Hotel associations warn of menu price hikes by 5-10%, passing costs to consumers. A Delhi dhaba owner noted, "One cylinder jump equals a week's profit loss." Small enterprises, contributing 30% to GDP, risk shutdowns amid 7-8% inflation.
Cascading Effects on Food Prices and Inflation
Expect dosa prices up 10% in Bengaluru cafes, samosas costlier at Mumbai stalls. RBI projects CPI inflation at 5.5%, but energy shocks could push it to 7%. Food inflation, 40% of CPI, vulnerable as cooking costs rise.

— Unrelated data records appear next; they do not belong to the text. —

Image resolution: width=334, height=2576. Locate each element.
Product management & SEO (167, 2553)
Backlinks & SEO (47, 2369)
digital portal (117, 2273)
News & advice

- Hotels: 20-30% fuel cost share
- Street food: Direct pass-through
- Supply chain: Bakeries to supermarkets
OMCs' Under-Recoveries and Government's Subsidy Juggle
OMCs report massive losses—Rs 40,000+ crore projected by May-end—absorbing hikes for domestic (Rs 913 in Delhi, unchanged) and petrol/diesel. Subsidies ballooned amid war, balancing fiscal deficit at 5.1% GDP.
Govt prioritizes households (33 crore connections), shielding via PMUY while commercial bears full brunt.
Future Outlook: Petrol-Diesel Next and Mitigation Strategies
Gandhi's petrol-diesel warning looms as ATF/bulk diesel rose. If crude stays above $90/bbl, retail fuels may follow. Outlook: Stabilize if Hormuz reopens, but prolonged war risks rationing.
Actionable insights for businesses:
- Switch to PNG/electric induction
- Bulk buying pre-hike
- Energy audits for efficiency
- Govt schemes for renewables
Long-term: Boost domestic production to 70%, diversify imports from US/Qatar.
Photo by Antonio Gabola on Unsplash
Stakeholder Perspectives and Path Forward
Industry urges relief like input tax credits; opposition demands rollback. Balanced view: Global pass-through inevitable, but diversification key. As India grows 7% GDP, resilient supply chains vital.
This commercial LPG price hike controversy underscores energy security's role in economic stability, with Rahul Gandhi's salvo amplifying public discourse.